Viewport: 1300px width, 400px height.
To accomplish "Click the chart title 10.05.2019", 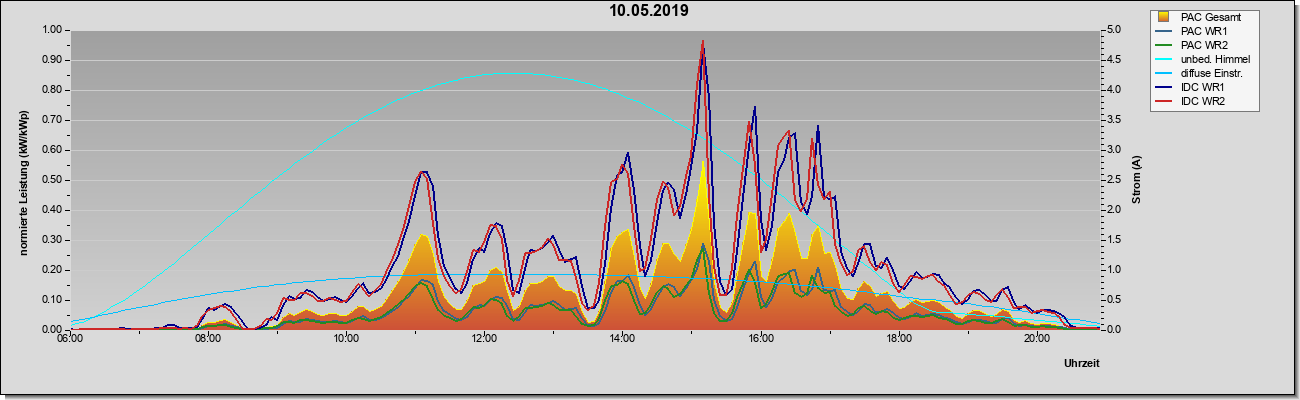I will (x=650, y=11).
◆ ◆ ◆
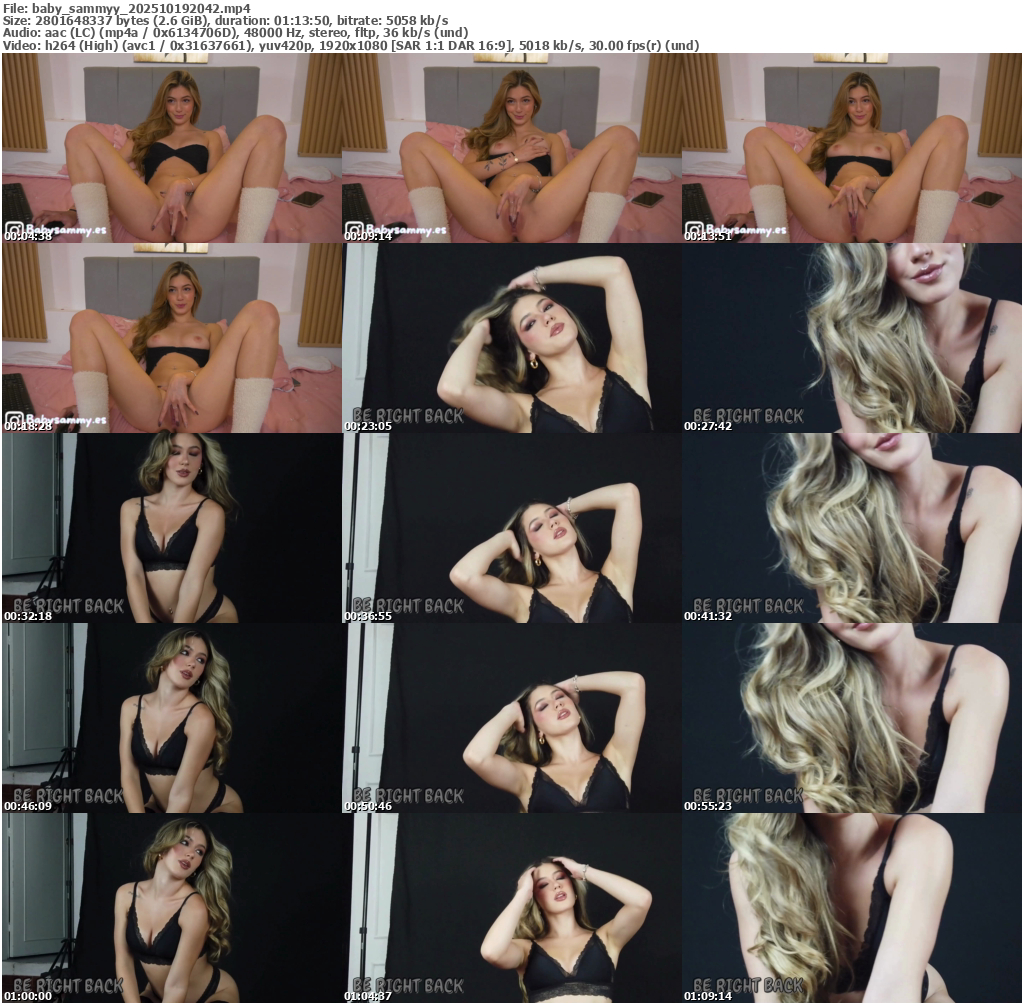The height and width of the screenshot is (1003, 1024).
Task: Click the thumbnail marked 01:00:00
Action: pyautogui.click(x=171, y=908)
◆ ◆ ◆
Set out the data above as a numbered list, covering everything from the line containing "The height and" down to the line containing "Action: pyautogui.click(x=171, y=908)", leaving out blank lines and pictures.

1. The height and width of the screenshot is (1003, 1024).
2. Task: Click the thumbnail marked 01:00:00
3. Action: pyautogui.click(x=171, y=908)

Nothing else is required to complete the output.